▶ **WHAT THE TASK REQUIRES**
In this exercise, reproduce the whole listing exactly.

▶ **EXERCISE MATERIALS**
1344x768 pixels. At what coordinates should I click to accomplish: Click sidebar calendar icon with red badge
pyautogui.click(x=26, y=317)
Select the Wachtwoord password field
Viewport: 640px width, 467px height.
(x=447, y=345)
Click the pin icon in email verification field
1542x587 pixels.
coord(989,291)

▶ **TASK SOLUTION**
1344x768 pixels. At what coordinates should I click to accomplish: Click sidebar calendar icon with red badge
pyautogui.click(x=26, y=317)
Select the Wachtwoord password field
Viewport: 640px width, 467px height.
(x=447, y=345)
Click the pin icon in email verification field
1542x587 pixels.
coord(989,291)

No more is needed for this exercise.